* PROMPT A *
Please explain, in one to three sentences, why the podcast introduction recommends playing this episode at single speed.
* PROMPT B *
Carry the podcast introduction forward from where it stops.

** Begin DOCUMENT EXTRACT **

Like what happened to Simon. So you gotta listen to this show carefully, maybe, maybe even played at single speed instead of one and a half or two speed, which you sometimes play a lot of podcasts. I know I like to do it because I can hear more podcasts that way and I really don’t miss anything. But at this one, I think you should go back to single speed because, uh, the little tidbits that Simon offers up and Andrew offer up as they converse, um, really have a lot of great meaning and a lot of application to not only athletes pursuing goals and endurance athletes pursuing goals and locking in exactly to the triathlon talk. But anyone, whether it’s pursuing a career goal or being the best you can be as a parent or in a relationship or just moderate fitness goals, it’s really important to get this deeper level of psychology when you’re talking about going out there and achieving goals rather than just turning on that gas pedal and going with blinders on and like that all these other things don’t matter.

** End DOCUMENT EXTRACT **
** Begin STORED DATA **

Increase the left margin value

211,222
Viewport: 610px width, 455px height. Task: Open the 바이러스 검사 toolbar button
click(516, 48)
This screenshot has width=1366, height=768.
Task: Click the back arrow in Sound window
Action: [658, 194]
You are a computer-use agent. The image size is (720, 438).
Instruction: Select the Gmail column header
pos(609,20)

** End STORED DATA **
** Begin STORED DATA **

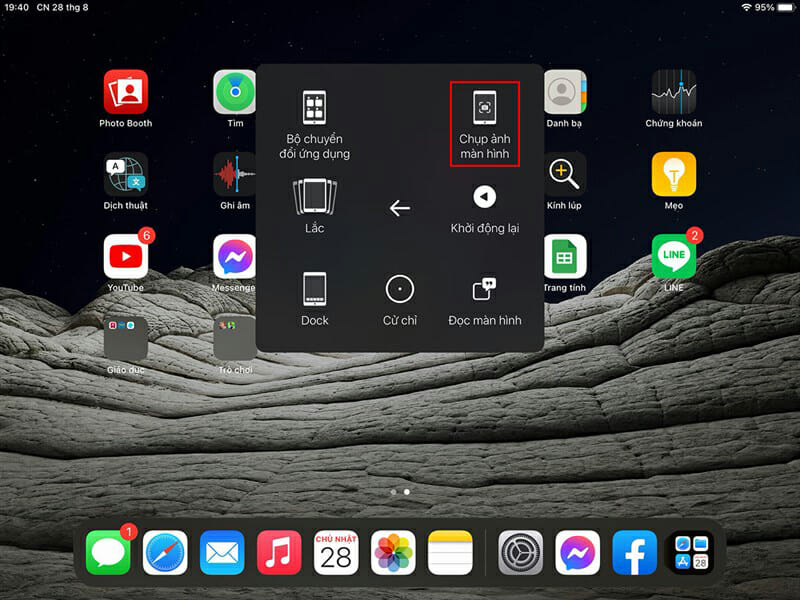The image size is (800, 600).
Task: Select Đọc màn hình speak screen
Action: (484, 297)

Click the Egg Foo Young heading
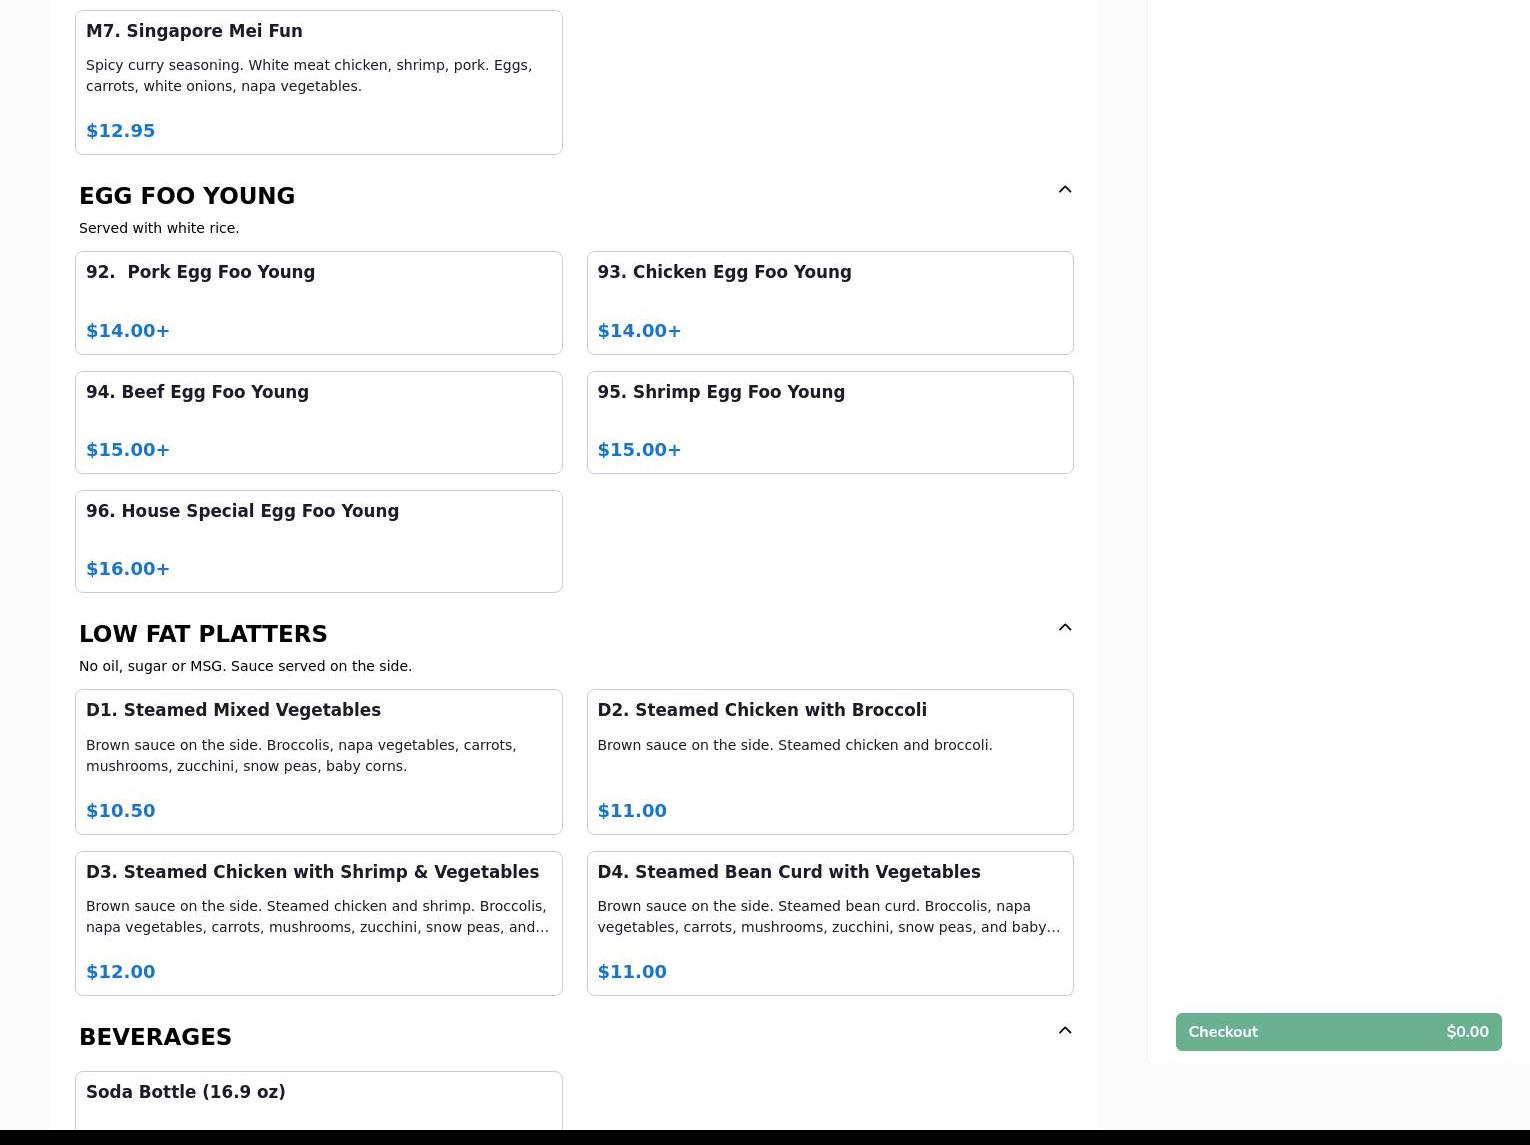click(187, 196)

** End STORED DATA **
** Begin STORED DATA **

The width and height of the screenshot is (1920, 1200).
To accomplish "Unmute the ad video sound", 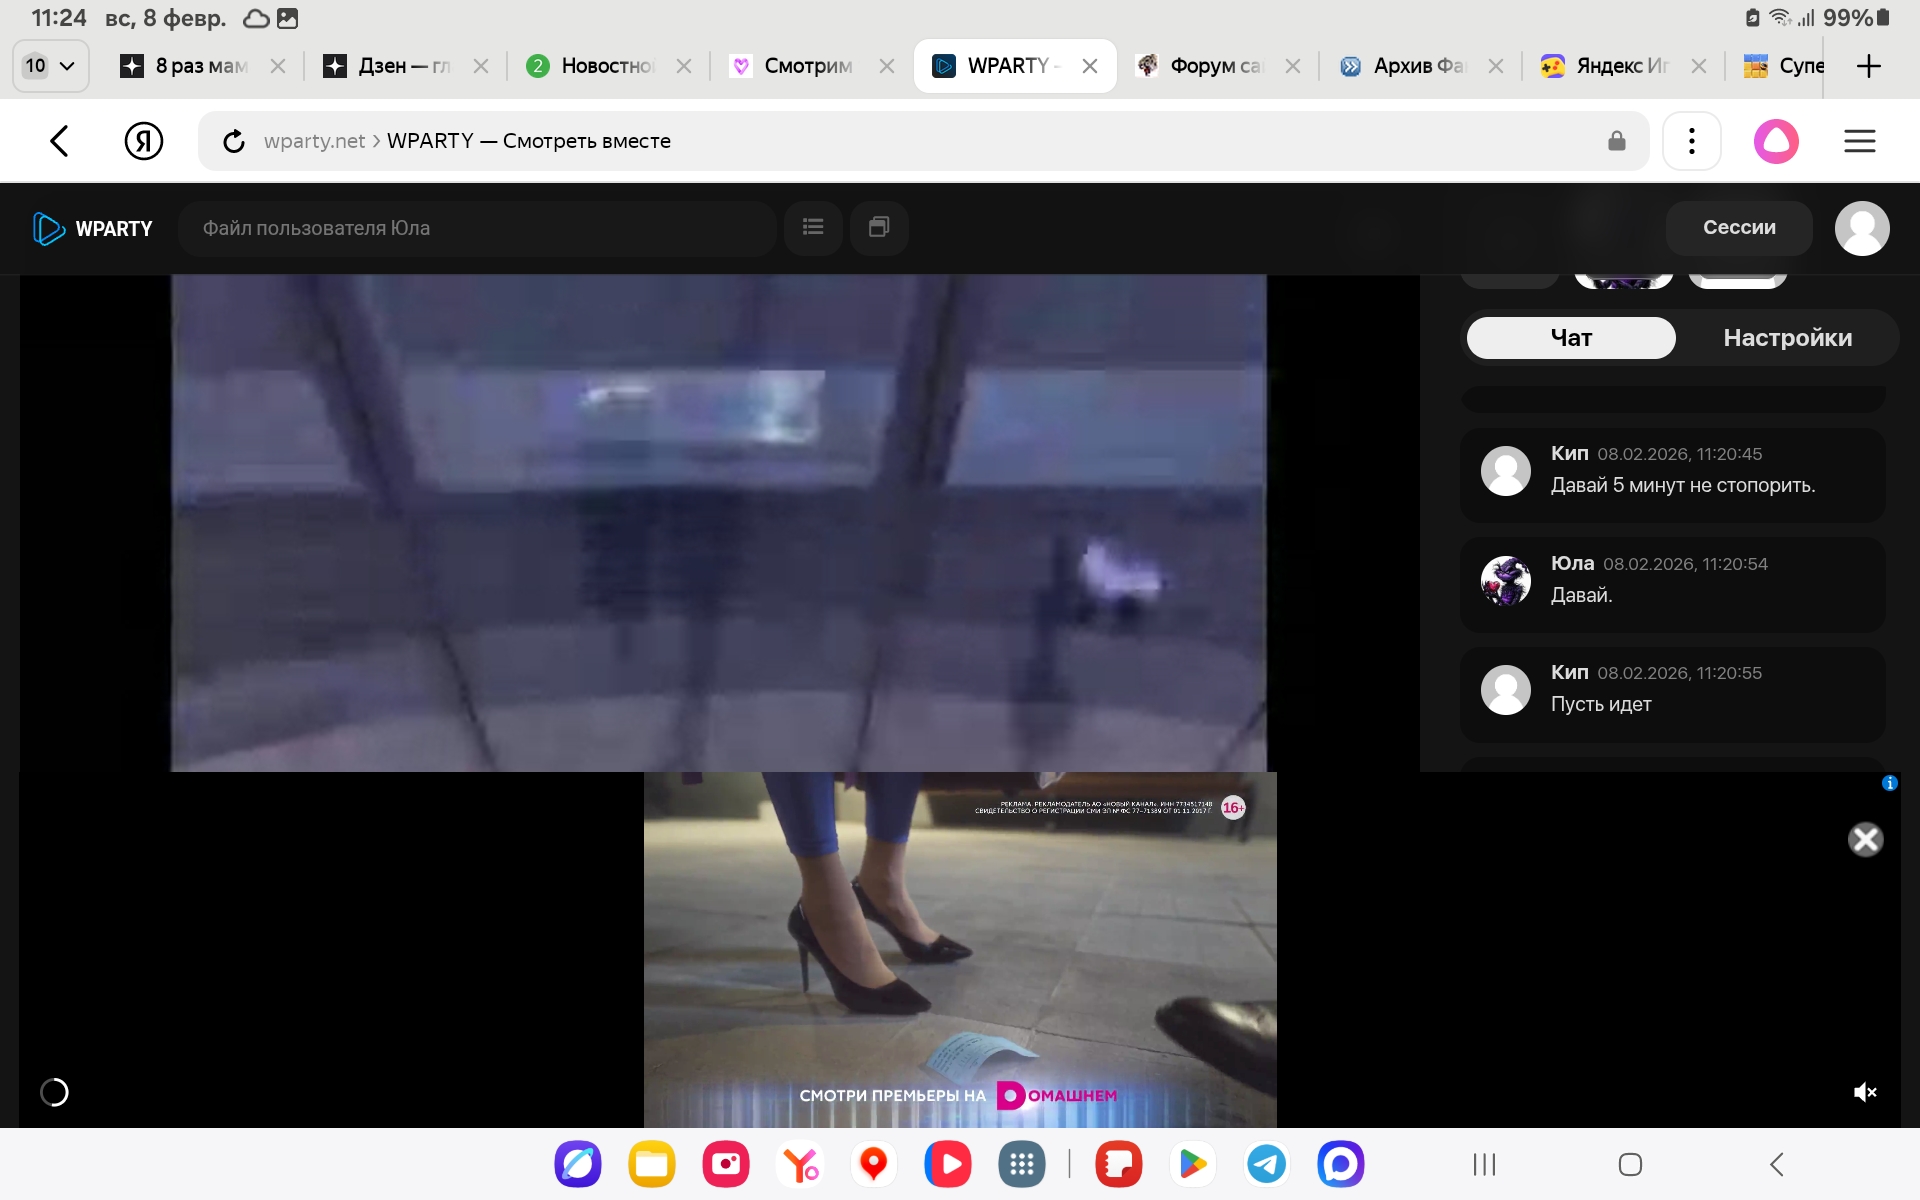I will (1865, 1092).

** End STORED DATA **

* RIGHT ANSWER A *
The speaker says the little tidbits Simon and Andrew offer up as they converse carry a lot of great meaning. Those points apply not only to athletes and endurance athletes pursuing goals, but to anyone pursuing a career goal, being the best they can be as a parent or in a relationship, or working toward moderate fitness goals.

* RIGHT ANSWER B *
And in the Primal Endurance book, there’s a little nice passage sidebar for Andrew where he talks about, you know, as he gave became more and more experienced in the sport, he realized that the most, the best way to dictate his workout patterns were to identify his moods and align his workout choices with that. And it’s so refreshing to hear something like that rather than people going on and on about the regimented programming and, and paying a coach or a service to spit out workouts that are predictive of success, but have nothing to do with all the nuances of real life. So I think that’s enough blabbing for me right now, but I really wanted to set up these guys as two of the most progressive and thoughtful minds in the sport. And I know you’ll enjoy this show, especially catching up with Simon now that he’s in retirement and pursuing different goals like these incredible standup paddling adventures in Victoria, Canada. So it’s a really wide ranging show. Whether you’re an endurance athlete or a competitive athlete or not, I think you’ll love listening to the three of us catch up on the podcast. Thanks a lot for listening. It’s Brad Kearns. Here we go with Andrew McNaughton, former all time great Canadian professional triathlete and still racing at the age group level. He was a national champion a couple years ago, and the legendary Simon Whitfield, also from Canada, 2000 Olympic gold medalist in triathlon and 2008 Olympic silver medalist in triathlon. Enjoy the show.
Welcome listeners. It’s Brad Turn with an exciting high tech episode where I’m sitting here with our favorite guest, Andrew McNaughton, but we have patched in a very special old friend Andrew, I think you should introduce who’s, uh, on the line from Canada
On the line we have today. Uh, Simon Whitfield, a two time Olympic medalist, four time Olympian and longtime friend. I think we’re coming up on 19 years.
Oh my goodness. You were one my, one of my original coaches. Hey, Max, it’s been a long time.
It, it’s been a wonderful, wonderful long time. Yes,
No, yeah, I think I think back to a lot of the things I learned from you back then. I still apply now, so, uh, and you too, Kearns. You too. I definitely, uh, between the two of you, uh, it’s been a great learning journey and a lot of last year, so it’s fun to be on your podcast.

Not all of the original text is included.